>>>>

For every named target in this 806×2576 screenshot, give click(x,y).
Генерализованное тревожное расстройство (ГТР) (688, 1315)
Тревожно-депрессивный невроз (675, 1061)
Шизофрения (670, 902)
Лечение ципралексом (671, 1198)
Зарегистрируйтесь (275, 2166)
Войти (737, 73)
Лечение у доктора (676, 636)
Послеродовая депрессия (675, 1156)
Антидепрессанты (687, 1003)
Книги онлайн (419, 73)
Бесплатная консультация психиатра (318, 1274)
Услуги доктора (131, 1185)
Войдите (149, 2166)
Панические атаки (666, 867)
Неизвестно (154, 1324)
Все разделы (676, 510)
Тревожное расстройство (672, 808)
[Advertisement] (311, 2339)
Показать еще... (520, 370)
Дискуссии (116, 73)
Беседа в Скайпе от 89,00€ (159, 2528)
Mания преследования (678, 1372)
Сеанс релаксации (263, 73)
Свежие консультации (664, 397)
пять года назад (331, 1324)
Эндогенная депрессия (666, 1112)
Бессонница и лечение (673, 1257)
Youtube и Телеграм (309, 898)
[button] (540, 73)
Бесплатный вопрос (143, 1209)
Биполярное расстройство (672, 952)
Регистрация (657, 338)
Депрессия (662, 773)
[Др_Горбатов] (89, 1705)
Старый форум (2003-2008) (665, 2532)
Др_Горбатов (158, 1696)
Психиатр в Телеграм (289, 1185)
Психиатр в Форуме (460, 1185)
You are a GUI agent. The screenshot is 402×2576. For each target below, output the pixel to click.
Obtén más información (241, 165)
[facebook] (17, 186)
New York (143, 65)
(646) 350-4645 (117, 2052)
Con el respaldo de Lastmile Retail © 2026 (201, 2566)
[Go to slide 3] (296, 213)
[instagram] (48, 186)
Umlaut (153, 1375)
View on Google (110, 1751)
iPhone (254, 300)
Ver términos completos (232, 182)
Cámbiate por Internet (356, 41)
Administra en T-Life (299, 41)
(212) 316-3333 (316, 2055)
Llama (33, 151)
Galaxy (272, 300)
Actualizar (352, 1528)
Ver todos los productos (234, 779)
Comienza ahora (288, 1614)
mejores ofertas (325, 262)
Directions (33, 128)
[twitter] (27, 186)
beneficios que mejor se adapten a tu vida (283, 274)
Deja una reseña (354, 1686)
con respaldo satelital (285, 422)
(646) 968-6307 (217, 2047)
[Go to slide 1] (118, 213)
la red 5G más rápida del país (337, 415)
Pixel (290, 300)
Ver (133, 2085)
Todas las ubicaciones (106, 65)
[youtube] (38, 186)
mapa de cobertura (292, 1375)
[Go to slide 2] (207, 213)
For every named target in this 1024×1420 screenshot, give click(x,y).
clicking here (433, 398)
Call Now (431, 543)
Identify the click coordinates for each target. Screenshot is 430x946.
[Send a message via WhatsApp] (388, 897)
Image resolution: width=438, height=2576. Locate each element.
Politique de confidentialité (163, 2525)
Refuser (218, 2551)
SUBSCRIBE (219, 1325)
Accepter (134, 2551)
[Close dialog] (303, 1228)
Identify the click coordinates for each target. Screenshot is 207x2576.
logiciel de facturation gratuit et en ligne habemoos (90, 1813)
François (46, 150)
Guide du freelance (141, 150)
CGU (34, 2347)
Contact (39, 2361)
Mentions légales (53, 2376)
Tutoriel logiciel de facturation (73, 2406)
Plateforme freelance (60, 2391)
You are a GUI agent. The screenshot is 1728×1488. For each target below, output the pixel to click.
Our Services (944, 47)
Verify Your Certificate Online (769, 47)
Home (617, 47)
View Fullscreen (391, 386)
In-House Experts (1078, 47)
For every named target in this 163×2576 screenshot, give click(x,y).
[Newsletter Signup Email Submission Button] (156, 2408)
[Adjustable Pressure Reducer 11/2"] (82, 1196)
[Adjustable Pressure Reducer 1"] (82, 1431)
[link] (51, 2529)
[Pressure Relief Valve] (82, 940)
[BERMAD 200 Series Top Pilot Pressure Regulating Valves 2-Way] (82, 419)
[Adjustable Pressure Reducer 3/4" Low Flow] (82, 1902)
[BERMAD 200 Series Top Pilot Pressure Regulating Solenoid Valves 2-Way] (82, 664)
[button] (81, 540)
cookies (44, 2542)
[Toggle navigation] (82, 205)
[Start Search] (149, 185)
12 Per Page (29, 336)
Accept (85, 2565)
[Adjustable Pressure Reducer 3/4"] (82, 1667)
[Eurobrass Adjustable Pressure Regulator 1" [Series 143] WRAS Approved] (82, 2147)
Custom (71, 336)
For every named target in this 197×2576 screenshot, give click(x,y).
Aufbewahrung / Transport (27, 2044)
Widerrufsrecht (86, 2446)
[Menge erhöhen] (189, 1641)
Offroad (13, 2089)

<<<<

## Problem details
Copy each line of the data exactly, please.

## Your response
For every named target in this 806×2576 screenshot, give click(x,y).
Генерализованное тревожное расстройство (ГТР) (688, 1315)
Тревожно-депрессивный невроз (675, 1061)
Шизофрения (670, 902)
Лечение ципралексом (671, 1198)
Зарегистрируйтесь (275, 2166)
Войти (737, 73)
Лечение у доктора (676, 636)
Послеродовая депрессия (675, 1156)
Антидепрессанты (687, 1003)
Книги онлайн (419, 73)
Бесплатная консультация психиатра (318, 1274)
Услуги доктора (131, 1185)
Войдите (149, 2166)
Панические атаки (666, 867)
Неизвестно (154, 1324)
Все разделы (676, 510)
Тревожное расстройство (672, 808)
[Advertisement] (311, 2339)
Показать еще... (520, 370)
Дискуссии (116, 73)
Беседа в Скайпе от 89,00€ (159, 2528)
Mания преследования (678, 1372)
Сеанс релаксации (263, 73)
Свежие консультации (664, 397)
пять года назад (331, 1324)
Эндогенная депрессия (666, 1112)
Бессонница и лечение (673, 1257)
Youtube и Телеграм (309, 898)
[button] (540, 73)
Бесплатный вопрос (143, 1209)
Биполярное расстройство (672, 952)
Регистрация (657, 338)
Депрессия (662, 773)
[Др_Горбатов] (89, 1705)
Старый форум (2003-2008) (665, 2532)
Др_Горбатов (158, 1696)
Психиатр в Телеграм (289, 1185)
Психиатр в Форуме (460, 1185)
You are a GUI agent. The screenshot is 402×2576. For each target below, output the pixel to click.
Obtén más información (241, 165)
[facebook] (17, 186)
New York (143, 65)
(646) 350-4645 (117, 2052)
Con el respaldo de Lastmile Retail © 2026 (201, 2566)
[Go to slide 3] (296, 213)
[instagram] (48, 186)
Umlaut (153, 1375)
View on Google (110, 1751)
iPhone (254, 300)
Ver términos completos (232, 182)
Cámbiate por Internet (356, 41)
Administra en T-Life (299, 41)
(212) 316-3333 (316, 2055)
Llama (33, 151)
Galaxy (272, 300)
Actualizar (352, 1528)
Ver todos los productos (234, 779)
Comienza ahora (288, 1614)
mejores ofertas (325, 262)
Directions (33, 128)
[twitter] (27, 186)
beneficios que mejor se adapten a tu vida (283, 274)
Deja una reseña (354, 1686)
con respaldo satelital (285, 422)
(646) 968-6307 (217, 2047)
[Go to slide 1] (118, 213)
la red 5G más rápida del país (337, 415)
Pixel (290, 300)
Ver (133, 2085)
Todas las ubicaciones (106, 65)
[youtube] (38, 186)
mapa de cobertura (292, 1375)
[Go to slide 2] (207, 213)
For every named target in this 1024×1420 screenshot, give click(x,y).
clicking here (433, 398)
Call Now (431, 543)
Identify the click coordinates for each target. Screenshot is 430x946.
[Send a message via WhatsApp] (388, 897)
Image resolution: width=438, height=2576. Locate each element.
Politique de confidentialité (163, 2525)
Refuser (218, 2551)
SUBSCRIBE (219, 1325)
Accepter (134, 2551)
[Close dialog] (303, 1228)
Identify the click coordinates for each target. Screenshot is 207x2576.
logiciel de facturation gratuit et en ligne habemoos (90, 1813)
François (46, 150)
Guide du freelance (141, 150)
CGU (34, 2347)
Contact (39, 2361)
Mentions légales (53, 2376)
Tutoriel logiciel de facturation (73, 2406)
Plateforme freelance (60, 2391)
You are a GUI agent. The screenshot is 1728×1488. For each target below, output the pixel to click.
Our Services (944, 47)
Verify Your Certificate Online (769, 47)
Home (617, 47)
View Fullscreen (391, 386)
In-House Experts (1078, 47)
For every named target in this 163×2576 screenshot, give click(x,y).
[Newsletter Signup Email Submission Button] (156, 2408)
[Adjustable Pressure Reducer 11/2"] (82, 1196)
[Adjustable Pressure Reducer 1"] (82, 1431)
[link] (51, 2529)
[Pressure Relief Valve] (82, 940)
[BERMAD 200 Series Top Pilot Pressure Regulating Valves 2-Way] (82, 419)
[Adjustable Pressure Reducer 3/4" Low Flow] (82, 1902)
[BERMAD 200 Series Top Pilot Pressure Regulating Solenoid Valves 2-Way] (82, 664)
[button] (81, 540)
cookies (44, 2542)
[Toggle navigation] (82, 205)
[Start Search] (149, 185)
12 Per Page (29, 336)
Accept (85, 2565)
[Adjustable Pressure Reducer 3/4"] (82, 1667)
[Eurobrass Adjustable Pressure Regulator 1" [Series 143] WRAS Approved] (82, 2147)
Custom (71, 336)
For every named target in this 197×2576 screenshot, give click(x,y).
Aufbewahrung / Transport (27, 2044)
Widerrufsrecht (86, 2446)
[Menge erhöhen] (189, 1641)
Offroad (13, 2089)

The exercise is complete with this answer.